In the context of the economic recession, the increasingly urgent challenge of climate change,
and calls for a Green New Deal, this report asks: what is the government doing that is new and
additional to stimulate the economy by spending on the environment?

The report reveals that:

  • New and additional green spending included in the green stimulus package of the government’s Pre-Budget Report (PBR) is astonishingly small compared to other recent spending commitments, at just 0.6% of the UK’s £20bn recovery plan. This key element makes up just 0.0083% of UK GDP, but in the wake of the banking crisis nearly 20% of UK GDP has been provided to support the financial sector.
  • New and additional green measures could save just 0.128 million tonnes of carbon dioxide (MtCO2) per year from the atmosphere and will only delay the accumulation of UK carbon emissions by six and a half hours by the end of 2011.
  • Just over £100m is being allocated to spending that is genuinely new and additional; this is a fraction – less than 13% – of the annual bonus package given to staff at the failed Royal Bank of Scotland (RBS) which is estimated at approximately £775m. £100m represents just 0.0083% of UK GDP. Estimates for necessary new annual spending on environmental economic stimulus and transformation range from £11bn to £50bn.
  • Figures from HSBC and the IMF indicate that among the major economies, the greater the proportion of GDP spent on bailing out banks coincides with a lower proportion spent on green stimuli.
  • Several of the government’s measures are, in fact, in conflict with the environmenta stimulus. By comparison with the new and additional spending of the PBR’s green stimulus, £2.3bn – around 22 times – has been put aside to assist the car industry. If spent on energy efficiency measures this would save about 3 MtCO2 annually.

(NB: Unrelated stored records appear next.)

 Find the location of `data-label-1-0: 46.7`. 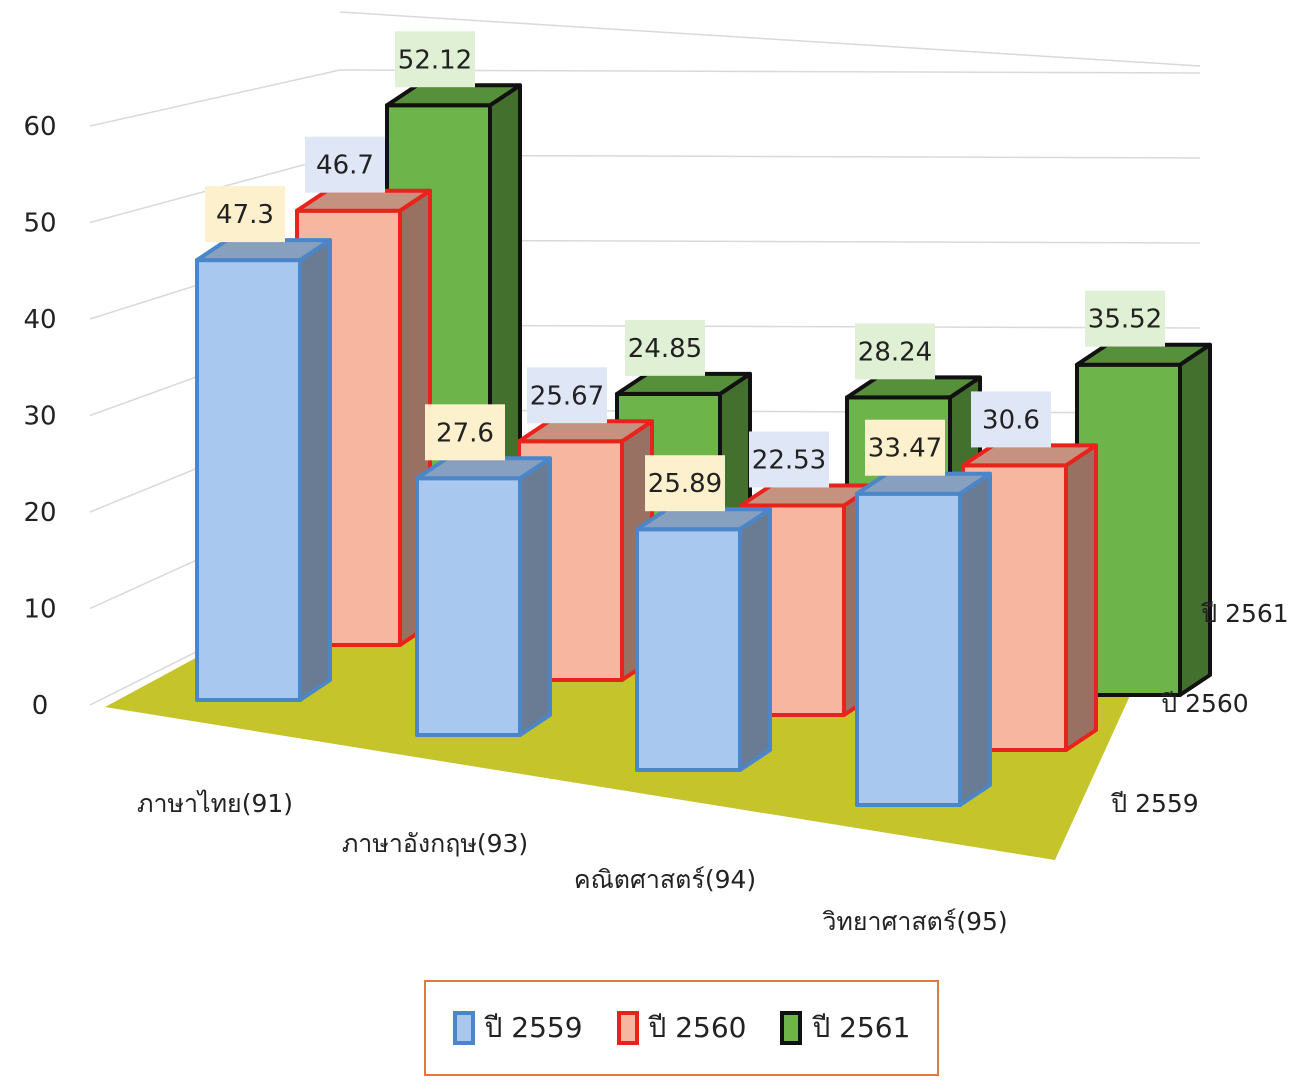

data-label-1-0: 46.7 is located at coordinates (345, 166).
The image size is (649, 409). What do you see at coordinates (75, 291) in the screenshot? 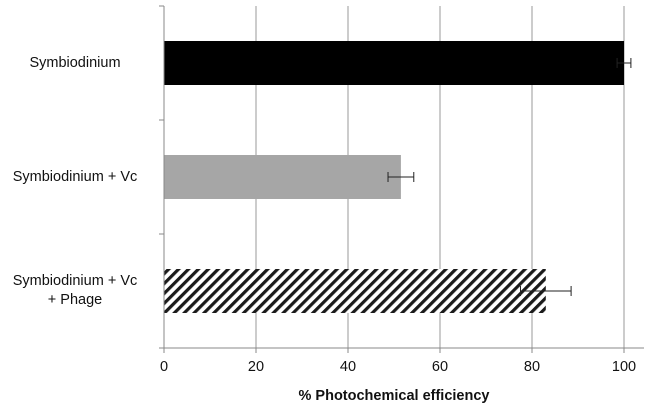
I see `category-label-2: Symbiodinium + Vc + Phage` at bounding box center [75, 291].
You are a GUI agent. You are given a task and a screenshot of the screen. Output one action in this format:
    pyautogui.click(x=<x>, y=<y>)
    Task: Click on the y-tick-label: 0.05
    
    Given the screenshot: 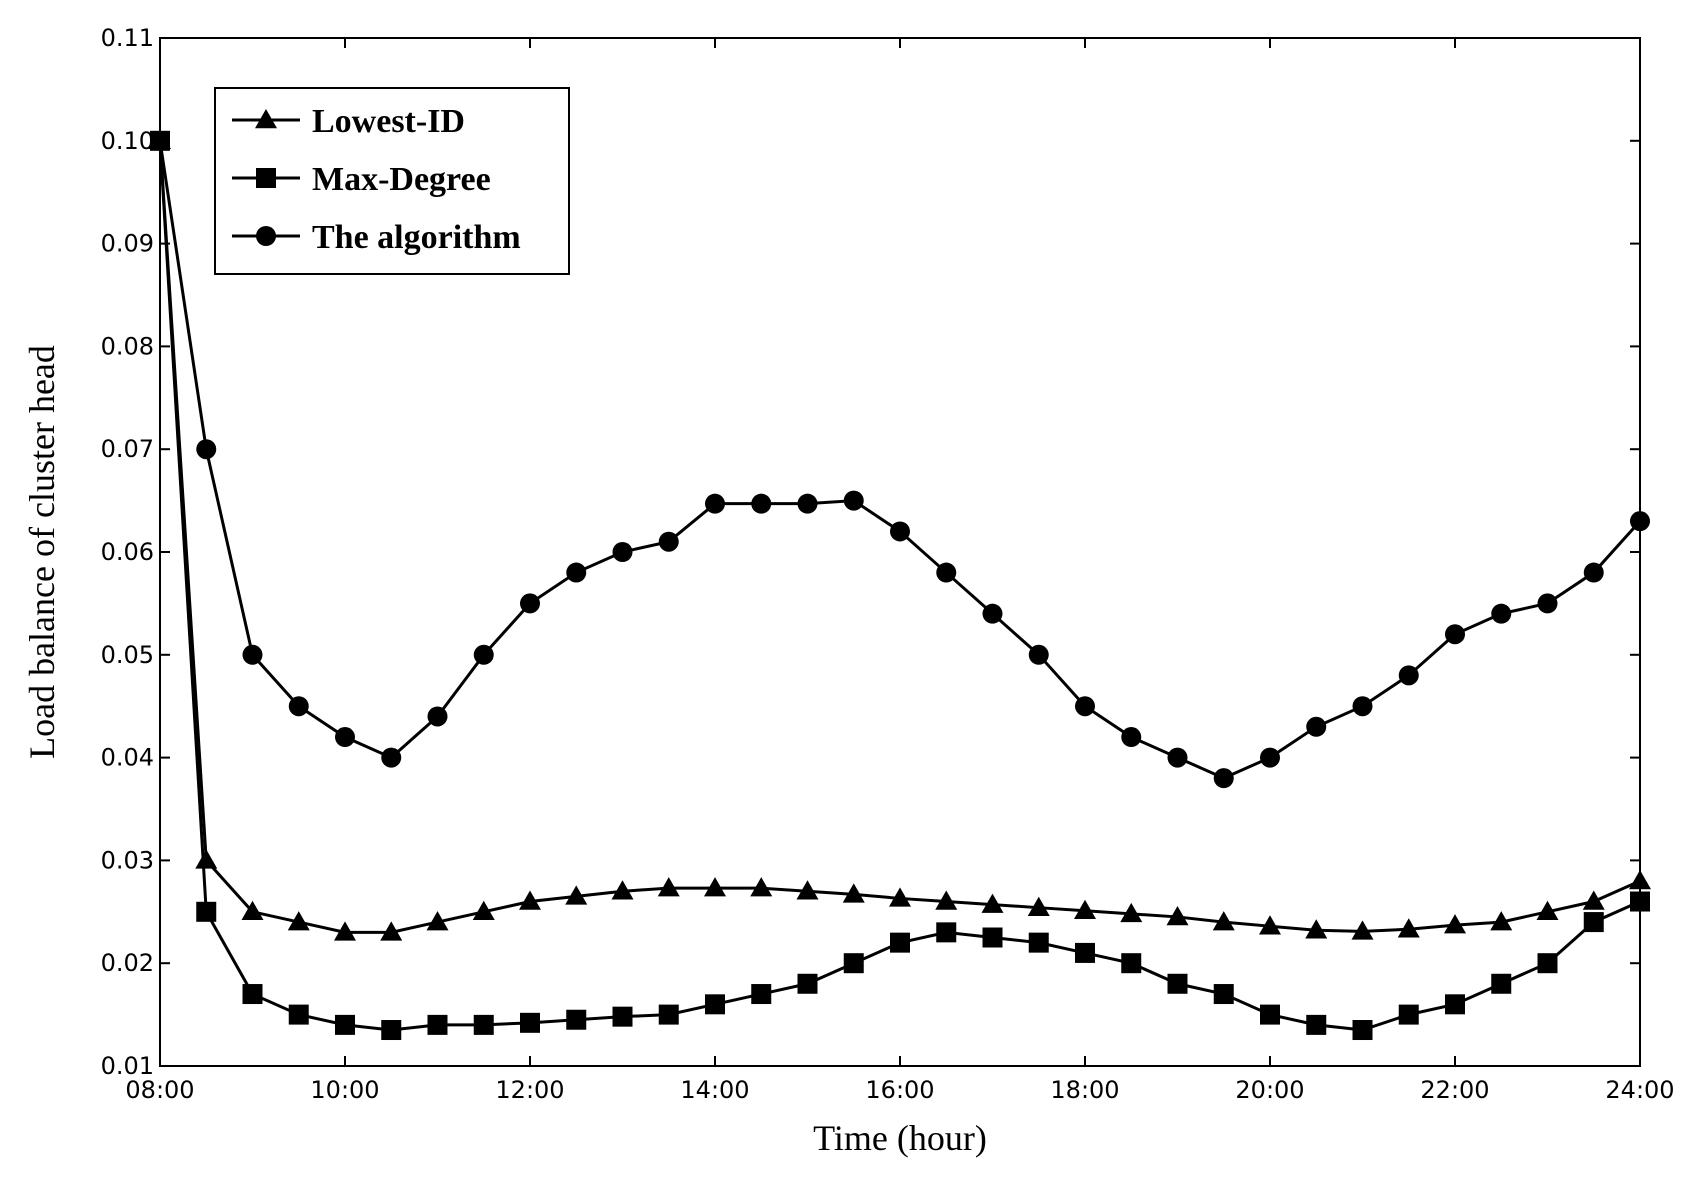 What is the action you would take?
    pyautogui.click(x=128, y=655)
    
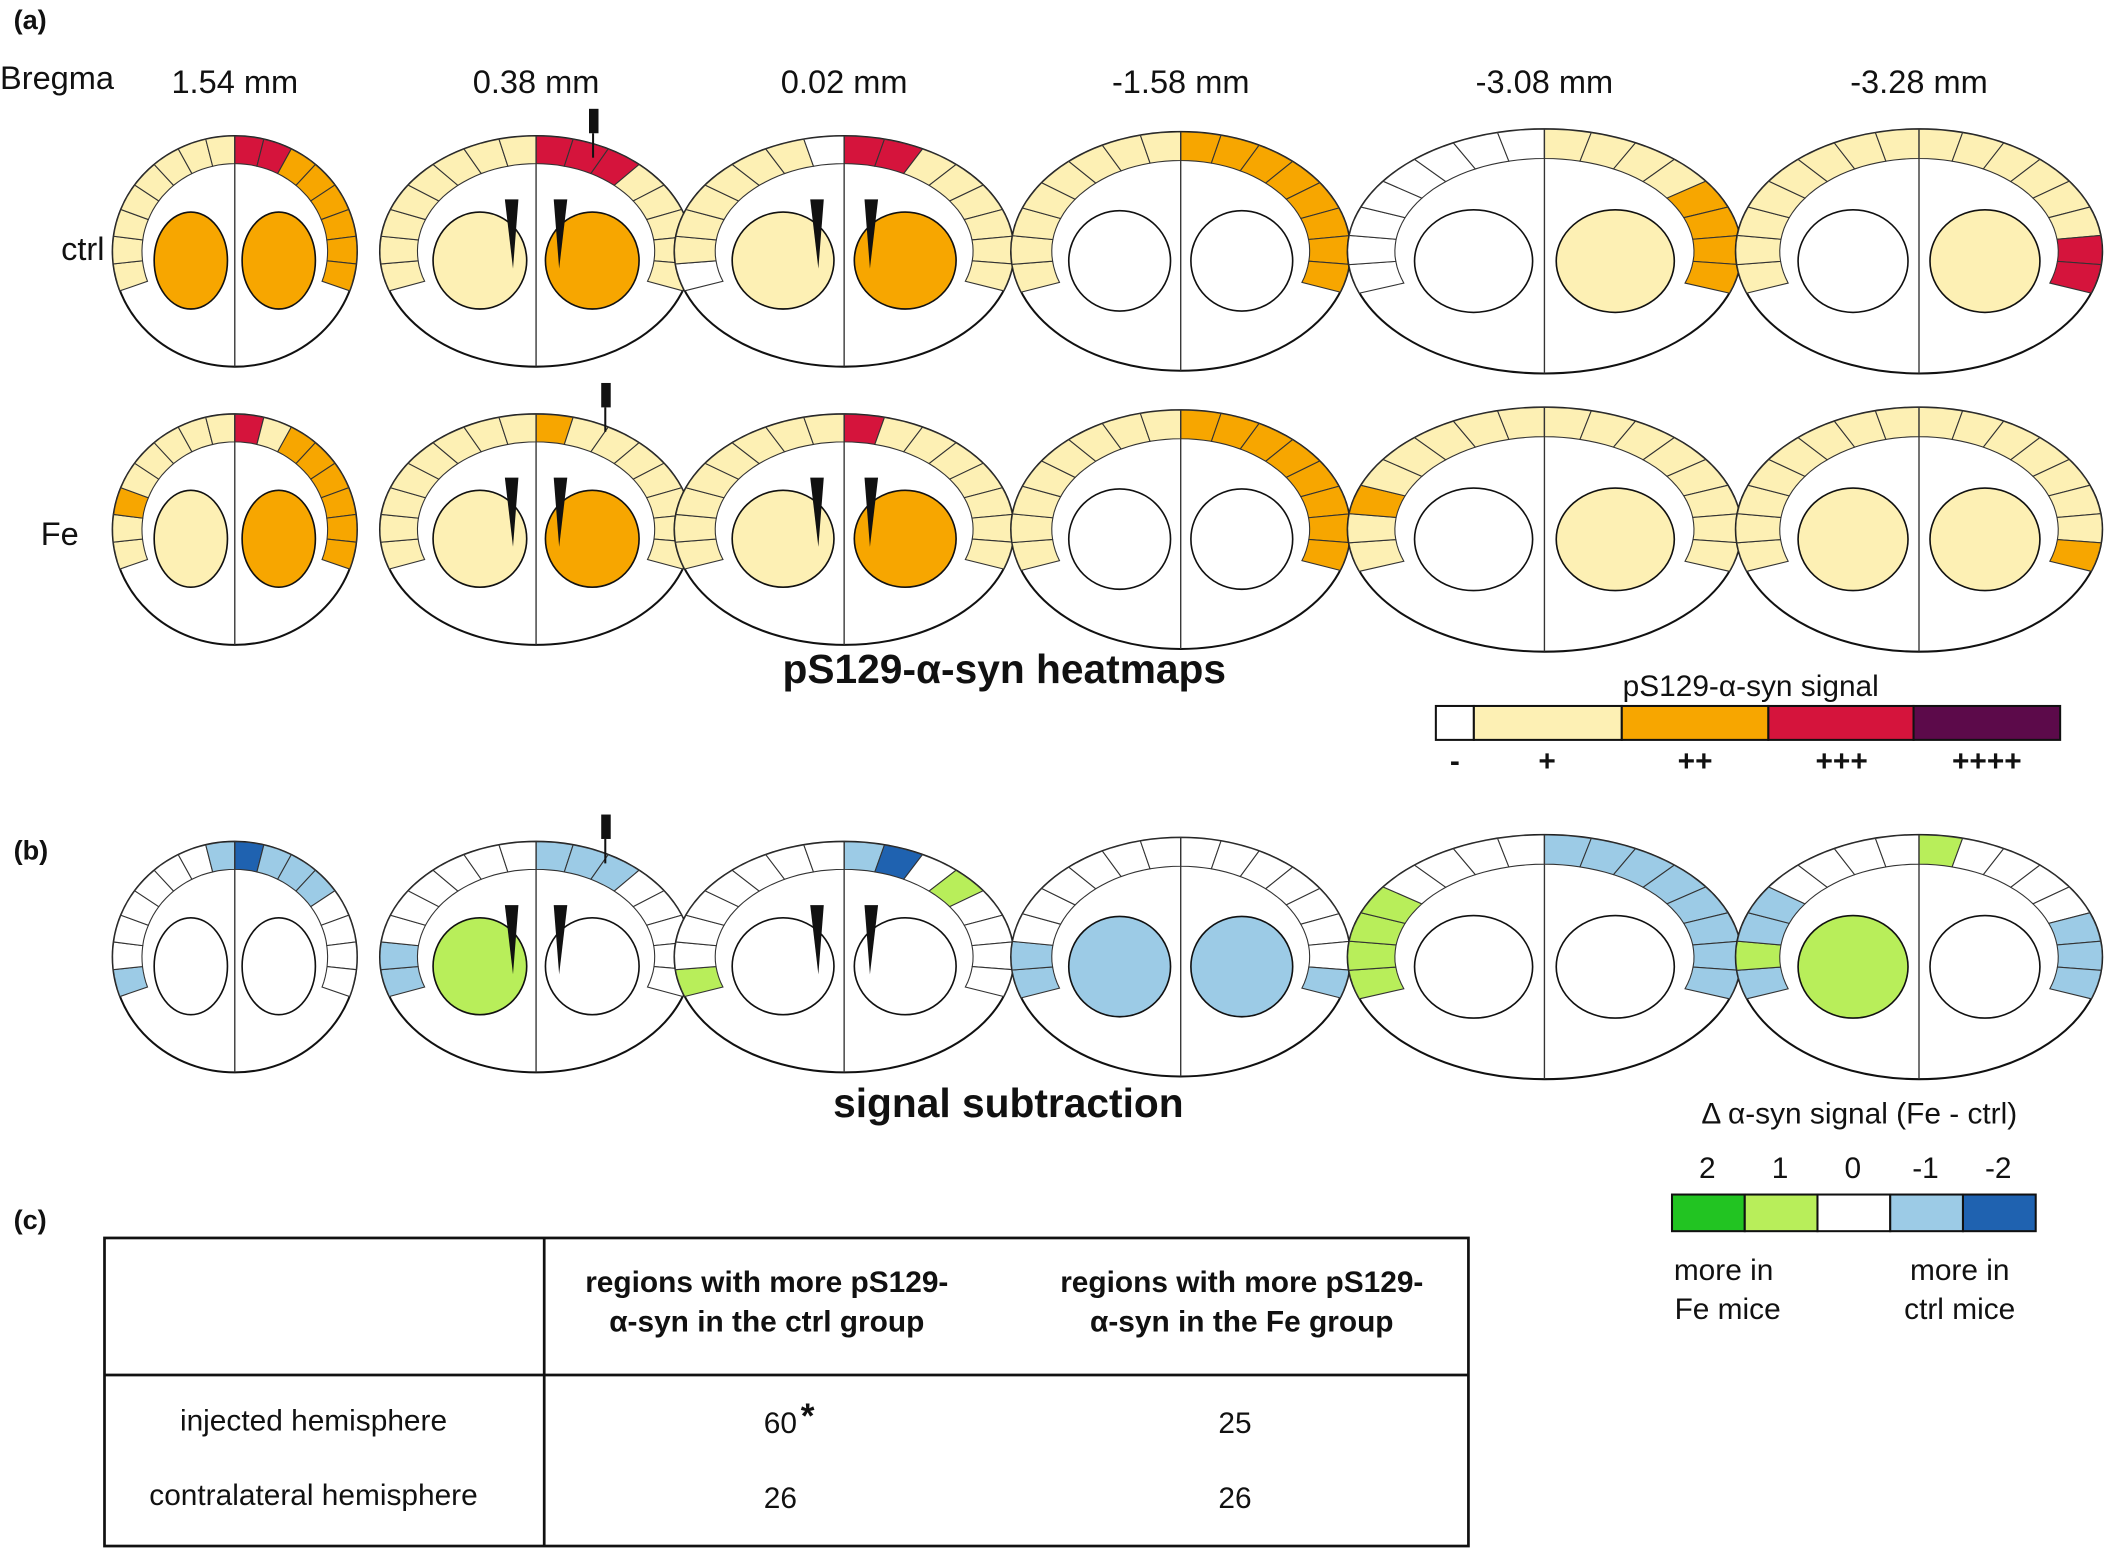 Image resolution: width=2128 pixels, height=1549 pixels. What do you see at coordinates (30, 1220) in the screenshot?
I see `panel-label: (c)` at bounding box center [30, 1220].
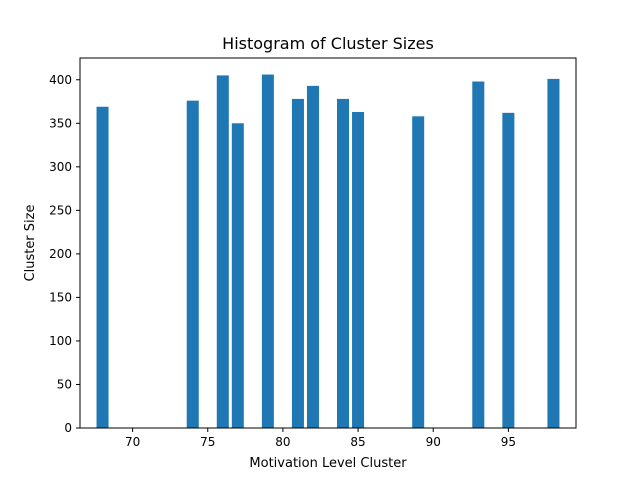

  • £27m has been put aside specifically for development of a new Land Rover vehicle, the Land Rover Group are one of the most climate-unfriendly manufacturers in Europe. The potential CO2 savings of the proposed vehicle have not been specified. This is not encouraging, particularly given that this financial support is likely to delay a shift to greater use of public transport and that historically much of the gain in efficiency in vehicles has been negatively counter-balanced through a gain in weight of the vehicle concerned.
  • There has been a further commitment to spend on building 520 lane miles of road expansion. Research indicates that the provision of new lanes leads to relative increases of between 30 and 50% in the number of vehicle miles travelled on that road – in other words, more car use. This happens due to the phenomenon known as induced traffic: building new roads merely encourages more traffic.